A wandering love note to Madrid directed by local filmmaker Curro Sánchez Varela, “Voices of a City” ( “Voces de una ciudad”) merges prominent aesthetics with a charismatic populace, who so often blend into the background of photos taken of the bustling metropoli.
The film is a curated 24-hour journey through each urban corner, delving into the most integral part of any locale, the humans living within its confines, serving as an immersive peek into the city’s history, culture and enduring allure.
Breezily narrated by Goya Award-winning Spanish actress Blanca Portillo (“Maixabel”), the sprawling shots of familiar architecture run alongside sharply focused studies of residents from the mayor to a famed chef, taxi drivers to artists and musicians, as well as a most charming retired couple.
Sánchez Varela has “captured and lifted the personal stories of local Madrileños going about their daily lives over the course of a 24 hour period – coming from all corners across the city….from the Gran Vía to the Rastro to the Madrid Rio…to City Hall…amongst others – and highlighted the individual contributions they add to the fabric of the city, which makes Madrid the extraordinary capitol city it is today as it builds for the future,” said James Costos, Secuoya Studios president, presenting “Voices” at an Iberseries & Platino Industria preview.
“Voices of a City” was produced by Secuoya Studios’ unscripted department, headed by Eduardo Escorial. It won out in the ethnography and society category at the 6th Terres Travel Festival – Films & Creativity 2022, held in Spain’s Tortosa. It also received a Gold Star in the TV Travel Magazine international category, awarded at the 22nd The Golden City Gate International Tourism Film competition.
After presenting the vivid documentary at Iberseries and Platino Industria last week, Varela (“Paco de Lucía: The Search”) spoke with Variety about the allure of the spaces and faces of Madrid.
The film seems to include a group so diverse that it fully represents every corner of the city.
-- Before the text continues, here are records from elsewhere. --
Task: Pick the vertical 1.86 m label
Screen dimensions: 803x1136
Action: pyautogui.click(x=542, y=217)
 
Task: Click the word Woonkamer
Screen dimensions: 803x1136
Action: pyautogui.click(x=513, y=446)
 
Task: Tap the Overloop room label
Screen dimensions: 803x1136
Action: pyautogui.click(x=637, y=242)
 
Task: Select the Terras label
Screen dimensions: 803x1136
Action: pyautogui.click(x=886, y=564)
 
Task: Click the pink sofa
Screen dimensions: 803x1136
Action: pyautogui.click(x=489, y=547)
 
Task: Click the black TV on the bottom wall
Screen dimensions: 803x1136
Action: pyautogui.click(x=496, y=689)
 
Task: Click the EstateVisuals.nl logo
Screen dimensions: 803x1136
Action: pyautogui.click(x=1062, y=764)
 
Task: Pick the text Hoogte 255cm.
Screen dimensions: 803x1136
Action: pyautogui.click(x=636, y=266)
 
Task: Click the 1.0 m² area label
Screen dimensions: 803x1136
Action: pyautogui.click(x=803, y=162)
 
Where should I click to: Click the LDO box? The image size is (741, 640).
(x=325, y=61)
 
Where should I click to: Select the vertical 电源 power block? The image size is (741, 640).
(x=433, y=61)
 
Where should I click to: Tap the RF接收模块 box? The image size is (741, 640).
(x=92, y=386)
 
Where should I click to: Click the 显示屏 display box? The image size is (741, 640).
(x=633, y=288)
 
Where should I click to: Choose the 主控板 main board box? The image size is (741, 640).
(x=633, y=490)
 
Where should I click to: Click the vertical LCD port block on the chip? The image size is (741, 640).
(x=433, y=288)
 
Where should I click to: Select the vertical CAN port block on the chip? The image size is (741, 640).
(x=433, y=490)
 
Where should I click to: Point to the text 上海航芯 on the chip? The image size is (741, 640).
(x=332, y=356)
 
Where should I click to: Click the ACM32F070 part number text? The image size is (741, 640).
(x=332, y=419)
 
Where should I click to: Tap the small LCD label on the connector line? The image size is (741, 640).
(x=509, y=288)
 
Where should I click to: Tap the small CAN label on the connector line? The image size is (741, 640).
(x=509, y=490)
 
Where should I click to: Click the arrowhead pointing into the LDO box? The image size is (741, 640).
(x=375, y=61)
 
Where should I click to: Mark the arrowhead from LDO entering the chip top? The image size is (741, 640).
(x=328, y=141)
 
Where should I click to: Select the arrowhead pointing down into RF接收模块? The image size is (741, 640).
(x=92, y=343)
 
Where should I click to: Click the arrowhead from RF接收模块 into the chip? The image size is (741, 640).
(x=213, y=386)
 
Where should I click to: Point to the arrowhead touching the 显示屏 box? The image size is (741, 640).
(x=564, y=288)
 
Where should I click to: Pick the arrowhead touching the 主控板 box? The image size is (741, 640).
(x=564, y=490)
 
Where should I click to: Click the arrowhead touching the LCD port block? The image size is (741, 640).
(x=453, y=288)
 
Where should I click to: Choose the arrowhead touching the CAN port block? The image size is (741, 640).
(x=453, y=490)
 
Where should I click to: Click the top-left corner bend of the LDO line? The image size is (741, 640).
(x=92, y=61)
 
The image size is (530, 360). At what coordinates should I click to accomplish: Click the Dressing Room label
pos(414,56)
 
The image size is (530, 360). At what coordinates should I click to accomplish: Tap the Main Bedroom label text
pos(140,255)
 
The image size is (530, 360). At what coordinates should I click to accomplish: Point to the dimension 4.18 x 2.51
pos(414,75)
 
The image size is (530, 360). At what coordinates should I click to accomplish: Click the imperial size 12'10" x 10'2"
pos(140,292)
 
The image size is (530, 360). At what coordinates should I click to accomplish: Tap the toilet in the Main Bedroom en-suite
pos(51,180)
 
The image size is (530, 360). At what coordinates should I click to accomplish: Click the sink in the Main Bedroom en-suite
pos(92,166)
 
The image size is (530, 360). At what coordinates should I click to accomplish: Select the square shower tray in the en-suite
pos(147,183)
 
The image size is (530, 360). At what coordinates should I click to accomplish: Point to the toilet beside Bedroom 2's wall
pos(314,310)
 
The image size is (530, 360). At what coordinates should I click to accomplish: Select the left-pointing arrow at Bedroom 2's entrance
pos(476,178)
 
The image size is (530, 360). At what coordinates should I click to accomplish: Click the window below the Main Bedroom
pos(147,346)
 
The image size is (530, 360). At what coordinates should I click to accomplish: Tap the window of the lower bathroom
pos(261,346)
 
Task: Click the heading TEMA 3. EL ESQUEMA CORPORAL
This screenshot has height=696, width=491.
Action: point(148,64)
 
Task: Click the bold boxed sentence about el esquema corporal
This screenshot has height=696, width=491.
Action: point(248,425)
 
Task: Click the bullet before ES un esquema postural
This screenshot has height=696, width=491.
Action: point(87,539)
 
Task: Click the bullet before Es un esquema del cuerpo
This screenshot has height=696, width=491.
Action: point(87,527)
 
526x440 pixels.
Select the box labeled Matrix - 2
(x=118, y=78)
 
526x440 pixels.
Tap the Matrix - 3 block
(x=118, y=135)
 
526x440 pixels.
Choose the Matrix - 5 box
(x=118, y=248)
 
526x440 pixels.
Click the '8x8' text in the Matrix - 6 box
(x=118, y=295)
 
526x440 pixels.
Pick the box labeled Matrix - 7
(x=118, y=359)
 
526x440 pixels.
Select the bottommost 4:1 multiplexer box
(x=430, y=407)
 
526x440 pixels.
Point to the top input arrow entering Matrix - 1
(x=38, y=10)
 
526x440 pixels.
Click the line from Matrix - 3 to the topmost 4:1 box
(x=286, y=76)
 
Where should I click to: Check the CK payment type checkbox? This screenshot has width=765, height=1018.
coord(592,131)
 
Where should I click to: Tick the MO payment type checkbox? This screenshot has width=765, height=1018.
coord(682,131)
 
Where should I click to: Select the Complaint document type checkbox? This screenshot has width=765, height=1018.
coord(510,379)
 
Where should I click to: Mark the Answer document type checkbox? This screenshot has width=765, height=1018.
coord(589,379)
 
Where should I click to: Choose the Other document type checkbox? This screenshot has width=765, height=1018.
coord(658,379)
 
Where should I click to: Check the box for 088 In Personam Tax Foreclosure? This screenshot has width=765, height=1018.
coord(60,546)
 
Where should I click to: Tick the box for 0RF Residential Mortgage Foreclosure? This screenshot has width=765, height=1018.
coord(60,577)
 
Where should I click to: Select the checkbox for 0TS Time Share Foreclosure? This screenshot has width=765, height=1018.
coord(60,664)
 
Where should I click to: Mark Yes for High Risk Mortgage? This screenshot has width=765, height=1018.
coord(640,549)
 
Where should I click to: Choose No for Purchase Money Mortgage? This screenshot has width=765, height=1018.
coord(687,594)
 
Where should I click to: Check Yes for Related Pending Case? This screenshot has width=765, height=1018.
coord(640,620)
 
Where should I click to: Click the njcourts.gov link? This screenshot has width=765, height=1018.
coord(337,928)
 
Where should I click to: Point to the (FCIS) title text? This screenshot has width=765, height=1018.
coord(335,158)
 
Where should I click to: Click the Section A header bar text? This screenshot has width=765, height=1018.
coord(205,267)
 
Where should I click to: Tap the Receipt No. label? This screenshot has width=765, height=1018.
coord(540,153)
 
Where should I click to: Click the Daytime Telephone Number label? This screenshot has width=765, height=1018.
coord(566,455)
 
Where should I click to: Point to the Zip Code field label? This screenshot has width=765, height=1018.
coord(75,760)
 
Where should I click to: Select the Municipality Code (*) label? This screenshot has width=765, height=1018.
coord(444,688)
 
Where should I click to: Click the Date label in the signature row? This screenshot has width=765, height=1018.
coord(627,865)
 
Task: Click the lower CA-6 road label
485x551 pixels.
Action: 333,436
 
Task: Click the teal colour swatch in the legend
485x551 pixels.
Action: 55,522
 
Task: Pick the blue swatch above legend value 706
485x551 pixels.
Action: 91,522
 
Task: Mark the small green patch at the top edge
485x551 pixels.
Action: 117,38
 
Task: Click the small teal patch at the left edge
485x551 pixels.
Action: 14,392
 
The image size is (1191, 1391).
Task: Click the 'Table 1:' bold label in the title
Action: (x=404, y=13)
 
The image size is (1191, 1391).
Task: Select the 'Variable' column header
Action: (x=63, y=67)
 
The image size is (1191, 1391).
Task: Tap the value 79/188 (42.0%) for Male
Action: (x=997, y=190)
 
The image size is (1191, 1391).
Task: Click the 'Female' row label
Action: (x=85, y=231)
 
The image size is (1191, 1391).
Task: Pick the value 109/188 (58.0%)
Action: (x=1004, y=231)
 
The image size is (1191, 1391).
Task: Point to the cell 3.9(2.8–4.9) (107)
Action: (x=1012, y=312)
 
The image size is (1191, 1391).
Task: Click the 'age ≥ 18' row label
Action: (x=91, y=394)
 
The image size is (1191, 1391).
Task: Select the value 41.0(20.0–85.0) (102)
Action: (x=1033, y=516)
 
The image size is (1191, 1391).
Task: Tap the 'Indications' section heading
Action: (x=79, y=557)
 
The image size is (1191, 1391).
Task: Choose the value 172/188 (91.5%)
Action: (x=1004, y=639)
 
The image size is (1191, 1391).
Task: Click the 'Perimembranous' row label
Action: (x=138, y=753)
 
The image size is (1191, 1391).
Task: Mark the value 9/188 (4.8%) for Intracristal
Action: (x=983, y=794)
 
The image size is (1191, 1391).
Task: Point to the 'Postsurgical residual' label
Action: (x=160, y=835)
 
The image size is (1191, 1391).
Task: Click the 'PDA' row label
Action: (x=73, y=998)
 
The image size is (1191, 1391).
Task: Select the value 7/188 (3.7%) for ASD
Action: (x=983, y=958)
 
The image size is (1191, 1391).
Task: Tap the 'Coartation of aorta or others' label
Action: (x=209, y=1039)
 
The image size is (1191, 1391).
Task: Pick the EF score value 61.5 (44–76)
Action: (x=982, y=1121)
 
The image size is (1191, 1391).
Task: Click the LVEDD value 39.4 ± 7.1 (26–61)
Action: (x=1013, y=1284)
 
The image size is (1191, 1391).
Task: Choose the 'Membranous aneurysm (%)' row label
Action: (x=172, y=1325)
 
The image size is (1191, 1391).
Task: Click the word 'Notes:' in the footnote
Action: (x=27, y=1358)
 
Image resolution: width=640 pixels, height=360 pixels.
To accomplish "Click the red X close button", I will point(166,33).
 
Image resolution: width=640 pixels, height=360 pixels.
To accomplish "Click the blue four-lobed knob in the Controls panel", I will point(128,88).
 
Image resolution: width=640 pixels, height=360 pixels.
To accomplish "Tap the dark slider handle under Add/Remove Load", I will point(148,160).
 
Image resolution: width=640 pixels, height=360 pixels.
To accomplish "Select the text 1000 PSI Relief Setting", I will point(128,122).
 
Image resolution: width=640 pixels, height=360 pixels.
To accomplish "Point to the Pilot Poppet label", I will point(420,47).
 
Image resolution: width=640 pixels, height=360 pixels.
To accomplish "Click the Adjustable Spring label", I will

How did you choose who you’d profile in the film?
It all started with a creative ping-pong exercise between writers and directors. Each spoke unreservedly about what Madrid meant to them, sharing that vision. We talked about perceptions and personal experiences and more abstract or historical ideas.
One example: Gateways. They were important for one of the scriptwriters from Barcelona. Upon arrival, he discovered a city with a history of great gateways: the Puerta de Alcalá, Puerta de Hierro, and Puerta de Toledo. He also found a place with doors ajar, where nobody asks where you come from or where you’re going. I found that concept fascinating.
As a Madrileño, my main claim was traditional street food, which has existed since time immemorial in the Villa de Madrid. Once we finished adding hundreds and hundreds of ideas, we distilled the best ones and went on the hunt for the characters that best embodied those concepts. Those voices from a city had to be demographically balanced, of course.
Can you talk a bit about how you envisioned this film and how that vision changed as you met the people you wanted to frame in its narrative?
When we did the initial casting, we interviewed many of the characters. Those exchanges determined part of the shooting. With the retired couple that we see at the beginning, in the Almudena cemetery, we liked the energy they gave off so much that we decided to reuse them at the end, in Madrid’s night scene. Tati, the flamenco teacher, also has more prominence in the footage than we’d originally intended because we all fell in love with her.
Many people visit Madrid, eat the food and walk the streets, but most of the time they miss the most integral part, the people. Can you speak to how important it is for visitors to dig a little deeper and meet the people who live and breathe the city in its entirety every day?
A city is the sum of its people, of those who are and of those who were. In Madrid it’s difficult to find two similar people. Perhaps that’s why Madrid is a tremendously plural and diverse city, where each street or alley has its own personality and history, not to mention the most peripheral districts like Carabanchel, Vallecas and Moratalaz.
What was the most exciting thing about directing a documentary of the city in the form of a 24-hour adventure?
I believe that the weight of the narration didn’t have ups and downs. Cities typically have peaks of activity and times where that energy drops a bit. It was important that every scene portrayed something interesting for the viewer. Like Mercamadrid, which at three in the morning is a market full of buyers, full of frenzy. You realize that, if you look carefully, Madrid never sleeps and always offers collectable, vibrant moments.